== Page text ==
--- START ---

From the highly excitable sheep dog to the aloof Shiba Inu, and all breeds in between, dogs have a diversity of unique traits. By analyzing DNA samples from more than 200 breeds, together with approximately 50,000 surveys of pet owners regarding their dogs’ behavioral traits, researchers from the National Institutes of Health (NIH) have identified many of the genes associated to the behaviors of specific dog breeds.

“The largest, most successful genetic experiment that humans have ever done is the creation of 350 dog breeds,” said study senior author Elaine Ostrander, the founder of the Dog Genome Project at the National Human Genome Research Institute (NHGRI). “We needed dogs to herd, we needed them to guard, we needed them to help us hunt, and our survival was intimately dependent on that.”

“Identification of the genes behind dog behavior has historically been challenging,” added study lead author Emily Dutrow, a postdoctoral fellow at NHGRI. “The inherent complexity of canine population dynamics features varying degrees of selective pressure for aesthetic and morphological traits, some of which may be linked to behavioral traits, so pinpointing the genetics of canine behavior can be complicated.”

To identify the genetic drivers of the behavioral tendencies that make dogs good at specific tasks, the scientists collected whole-genome data from more than 4,000 purebred, mixed-breed, and semi-feral dogs, as well as wild canids. By applying state-of-the-art computational models, they found 10 major genetic lineages among hundreds of dog breeds. Each lineage corresponded to a specific category of breeds historically used for tasks such as hunting or herding, indicating that common sets of genes were responsible for behaviors among dog breeds that are well-suited for performing similar tasks. Then, by using 46,000 behavioral assessment surveys sent to purebred dog owners, the researchers identified unique sets of behavioral tendencies among the 10 lineages.

--- END ---

== Recorded information ==
--- START ---

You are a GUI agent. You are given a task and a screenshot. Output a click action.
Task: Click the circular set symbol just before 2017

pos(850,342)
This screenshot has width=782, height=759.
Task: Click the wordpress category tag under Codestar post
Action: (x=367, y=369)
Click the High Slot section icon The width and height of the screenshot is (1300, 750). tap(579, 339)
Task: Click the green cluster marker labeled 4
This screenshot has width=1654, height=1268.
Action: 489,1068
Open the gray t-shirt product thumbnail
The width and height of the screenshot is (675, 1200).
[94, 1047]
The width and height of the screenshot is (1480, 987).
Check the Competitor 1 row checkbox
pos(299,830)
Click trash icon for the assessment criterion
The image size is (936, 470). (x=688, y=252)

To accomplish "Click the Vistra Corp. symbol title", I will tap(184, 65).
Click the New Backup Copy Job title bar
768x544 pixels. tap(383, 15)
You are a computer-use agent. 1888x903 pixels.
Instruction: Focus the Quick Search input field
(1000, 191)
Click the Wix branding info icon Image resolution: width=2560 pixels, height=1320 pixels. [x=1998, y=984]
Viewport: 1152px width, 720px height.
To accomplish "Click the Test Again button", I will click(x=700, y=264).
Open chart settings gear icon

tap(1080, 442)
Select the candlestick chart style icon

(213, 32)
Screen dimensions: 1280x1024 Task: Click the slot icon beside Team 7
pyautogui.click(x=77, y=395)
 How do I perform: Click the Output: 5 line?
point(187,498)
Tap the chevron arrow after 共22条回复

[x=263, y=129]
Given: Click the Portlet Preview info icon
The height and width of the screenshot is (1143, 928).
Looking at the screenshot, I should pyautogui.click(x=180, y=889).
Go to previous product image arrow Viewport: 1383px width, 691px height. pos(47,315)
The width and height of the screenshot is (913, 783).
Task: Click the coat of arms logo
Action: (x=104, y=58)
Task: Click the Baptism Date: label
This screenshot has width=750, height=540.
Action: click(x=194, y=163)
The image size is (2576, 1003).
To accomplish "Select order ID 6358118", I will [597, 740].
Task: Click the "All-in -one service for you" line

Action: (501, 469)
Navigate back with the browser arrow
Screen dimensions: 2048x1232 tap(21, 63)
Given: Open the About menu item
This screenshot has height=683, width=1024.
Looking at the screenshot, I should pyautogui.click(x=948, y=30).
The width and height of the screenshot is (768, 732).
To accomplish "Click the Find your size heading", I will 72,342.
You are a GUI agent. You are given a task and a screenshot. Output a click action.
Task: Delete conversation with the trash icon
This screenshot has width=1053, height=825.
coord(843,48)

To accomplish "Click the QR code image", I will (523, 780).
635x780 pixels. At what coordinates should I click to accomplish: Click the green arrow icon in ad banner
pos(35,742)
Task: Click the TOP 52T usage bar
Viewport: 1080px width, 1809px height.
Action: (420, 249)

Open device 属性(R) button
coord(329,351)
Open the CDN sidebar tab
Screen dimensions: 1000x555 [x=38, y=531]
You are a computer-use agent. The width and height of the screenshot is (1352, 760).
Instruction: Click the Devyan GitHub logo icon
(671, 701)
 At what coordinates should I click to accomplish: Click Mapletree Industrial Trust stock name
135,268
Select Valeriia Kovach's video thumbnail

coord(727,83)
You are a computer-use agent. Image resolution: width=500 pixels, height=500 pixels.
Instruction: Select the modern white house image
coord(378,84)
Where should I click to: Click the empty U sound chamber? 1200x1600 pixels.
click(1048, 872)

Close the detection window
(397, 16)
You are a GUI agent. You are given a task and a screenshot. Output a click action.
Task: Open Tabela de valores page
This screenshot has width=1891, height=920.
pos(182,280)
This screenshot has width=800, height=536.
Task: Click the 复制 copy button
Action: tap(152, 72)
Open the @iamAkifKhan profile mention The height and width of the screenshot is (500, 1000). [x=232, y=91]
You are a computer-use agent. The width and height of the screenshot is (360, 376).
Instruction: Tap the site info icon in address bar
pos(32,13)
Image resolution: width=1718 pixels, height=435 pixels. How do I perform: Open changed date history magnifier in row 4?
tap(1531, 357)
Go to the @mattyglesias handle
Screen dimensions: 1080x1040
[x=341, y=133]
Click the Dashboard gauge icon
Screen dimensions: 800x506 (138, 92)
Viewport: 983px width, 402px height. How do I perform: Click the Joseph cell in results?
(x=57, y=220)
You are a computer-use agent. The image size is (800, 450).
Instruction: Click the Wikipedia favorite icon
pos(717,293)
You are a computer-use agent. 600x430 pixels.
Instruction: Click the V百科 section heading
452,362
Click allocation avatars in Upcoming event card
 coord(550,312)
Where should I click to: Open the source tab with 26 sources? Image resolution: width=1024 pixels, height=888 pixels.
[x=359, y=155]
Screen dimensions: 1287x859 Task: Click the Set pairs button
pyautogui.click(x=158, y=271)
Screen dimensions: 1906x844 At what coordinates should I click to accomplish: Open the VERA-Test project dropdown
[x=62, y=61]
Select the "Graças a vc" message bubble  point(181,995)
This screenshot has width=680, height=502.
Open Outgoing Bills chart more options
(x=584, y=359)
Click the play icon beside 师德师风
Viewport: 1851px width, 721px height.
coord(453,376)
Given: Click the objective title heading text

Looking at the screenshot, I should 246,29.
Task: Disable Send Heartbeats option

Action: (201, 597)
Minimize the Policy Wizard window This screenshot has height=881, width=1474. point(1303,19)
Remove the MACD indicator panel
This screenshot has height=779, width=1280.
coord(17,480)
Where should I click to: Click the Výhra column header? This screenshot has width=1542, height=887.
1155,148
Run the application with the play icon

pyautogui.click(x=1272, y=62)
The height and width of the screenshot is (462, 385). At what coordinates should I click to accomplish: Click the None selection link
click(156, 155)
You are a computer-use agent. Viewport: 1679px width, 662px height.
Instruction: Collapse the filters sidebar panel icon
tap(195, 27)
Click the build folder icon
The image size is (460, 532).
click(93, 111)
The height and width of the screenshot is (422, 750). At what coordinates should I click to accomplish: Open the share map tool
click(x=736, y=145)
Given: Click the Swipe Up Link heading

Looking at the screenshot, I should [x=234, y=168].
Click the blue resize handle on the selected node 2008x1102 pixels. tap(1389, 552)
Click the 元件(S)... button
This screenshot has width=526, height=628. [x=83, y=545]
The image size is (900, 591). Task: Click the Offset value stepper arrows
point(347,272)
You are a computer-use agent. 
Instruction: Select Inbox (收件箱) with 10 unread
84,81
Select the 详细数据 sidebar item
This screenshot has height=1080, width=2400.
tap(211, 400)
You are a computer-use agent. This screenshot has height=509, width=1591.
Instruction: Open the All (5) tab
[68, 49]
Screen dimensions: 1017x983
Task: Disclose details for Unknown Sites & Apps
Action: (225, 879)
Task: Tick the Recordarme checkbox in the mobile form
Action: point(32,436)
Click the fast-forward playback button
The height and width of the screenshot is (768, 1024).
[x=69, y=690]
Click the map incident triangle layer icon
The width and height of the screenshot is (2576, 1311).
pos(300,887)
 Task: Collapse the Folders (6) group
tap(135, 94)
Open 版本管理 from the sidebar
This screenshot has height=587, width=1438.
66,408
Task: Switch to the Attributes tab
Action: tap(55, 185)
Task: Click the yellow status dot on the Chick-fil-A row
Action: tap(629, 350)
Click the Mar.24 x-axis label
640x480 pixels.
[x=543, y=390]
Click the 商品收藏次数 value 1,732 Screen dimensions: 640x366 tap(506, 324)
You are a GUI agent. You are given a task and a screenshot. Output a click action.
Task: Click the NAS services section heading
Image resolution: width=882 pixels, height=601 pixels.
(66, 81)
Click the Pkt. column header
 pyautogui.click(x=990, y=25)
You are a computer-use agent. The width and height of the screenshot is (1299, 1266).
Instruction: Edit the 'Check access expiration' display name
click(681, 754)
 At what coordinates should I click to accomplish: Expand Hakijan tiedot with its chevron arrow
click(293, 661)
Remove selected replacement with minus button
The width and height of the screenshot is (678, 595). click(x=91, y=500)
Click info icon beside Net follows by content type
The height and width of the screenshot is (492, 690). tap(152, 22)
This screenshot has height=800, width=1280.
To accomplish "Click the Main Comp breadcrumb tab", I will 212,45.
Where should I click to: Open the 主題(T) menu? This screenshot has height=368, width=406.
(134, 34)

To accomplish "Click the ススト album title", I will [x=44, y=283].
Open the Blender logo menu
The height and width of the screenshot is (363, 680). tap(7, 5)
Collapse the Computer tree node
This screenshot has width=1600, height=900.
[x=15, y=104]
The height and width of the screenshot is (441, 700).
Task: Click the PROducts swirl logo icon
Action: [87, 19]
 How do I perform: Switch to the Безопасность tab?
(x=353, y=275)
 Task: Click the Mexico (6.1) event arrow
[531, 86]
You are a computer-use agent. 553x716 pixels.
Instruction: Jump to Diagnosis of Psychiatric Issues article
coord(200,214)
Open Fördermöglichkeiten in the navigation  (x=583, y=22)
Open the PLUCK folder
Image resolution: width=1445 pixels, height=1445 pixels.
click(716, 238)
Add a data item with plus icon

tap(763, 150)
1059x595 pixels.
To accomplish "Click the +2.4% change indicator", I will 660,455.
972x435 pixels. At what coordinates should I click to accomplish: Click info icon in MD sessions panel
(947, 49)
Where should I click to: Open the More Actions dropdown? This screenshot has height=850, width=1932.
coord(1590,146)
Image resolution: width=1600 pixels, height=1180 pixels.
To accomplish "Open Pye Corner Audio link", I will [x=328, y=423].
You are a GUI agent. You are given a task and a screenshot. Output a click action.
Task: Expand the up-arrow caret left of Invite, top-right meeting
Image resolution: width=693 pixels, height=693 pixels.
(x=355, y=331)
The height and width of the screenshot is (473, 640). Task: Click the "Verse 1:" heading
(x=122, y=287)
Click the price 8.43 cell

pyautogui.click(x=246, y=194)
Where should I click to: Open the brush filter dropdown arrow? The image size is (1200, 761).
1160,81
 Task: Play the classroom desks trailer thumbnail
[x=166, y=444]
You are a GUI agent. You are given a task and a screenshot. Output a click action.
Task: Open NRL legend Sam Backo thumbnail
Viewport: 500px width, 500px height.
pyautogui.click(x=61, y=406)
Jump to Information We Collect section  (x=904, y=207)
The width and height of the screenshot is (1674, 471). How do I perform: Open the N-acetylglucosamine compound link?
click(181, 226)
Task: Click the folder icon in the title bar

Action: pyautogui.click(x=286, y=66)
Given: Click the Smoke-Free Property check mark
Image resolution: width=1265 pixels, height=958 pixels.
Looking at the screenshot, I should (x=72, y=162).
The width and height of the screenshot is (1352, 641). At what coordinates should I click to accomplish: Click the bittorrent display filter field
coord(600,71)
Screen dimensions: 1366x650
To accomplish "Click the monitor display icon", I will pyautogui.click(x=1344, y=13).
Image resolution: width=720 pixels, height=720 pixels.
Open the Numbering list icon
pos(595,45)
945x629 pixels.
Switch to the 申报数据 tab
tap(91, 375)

--- END ---

== Activity 1 ==
According to the passage on dog breed genetics, how many major genetic lineages did the scientists find among hundreds of dog breeds?
== Activity 2 ==
Pick up the passage on dog breed genetics after its final sentence and continue it.

== Exercise output 1 ==
They found 10 major genetic lineages.

== Exercise output 2 ==
“Having established significant behavioral tendencies correlated with the major canine lineages, we then identified genetic drivers of these behaviors by performing a genome-wide association study on the DNA samples,” Dutrow explained. “We were particularly interested in livestock-herding dogs, who display one of the most easily defined breed-typical behaviors, characterized by an instinctive herding drive coupled with unique motor patterns that move herds in complex ways.” 

Surprisingly, the analysis revealed that the same pathways involved in human neurodiversity have also played a significant role in behavioral differences among dog lineages, suggesting that the same genetic toolkit may be used in both dogs and humans.

“The results of this study may point us toward how differences in the human genome can contribute to behavioral diversity among humans. Further research can help us draw a stronger link between genes that are important for behavior in dogs and genes that may play a role in human behavioral conditions,” Ostrander concluded.

The study is published in the journal Cell.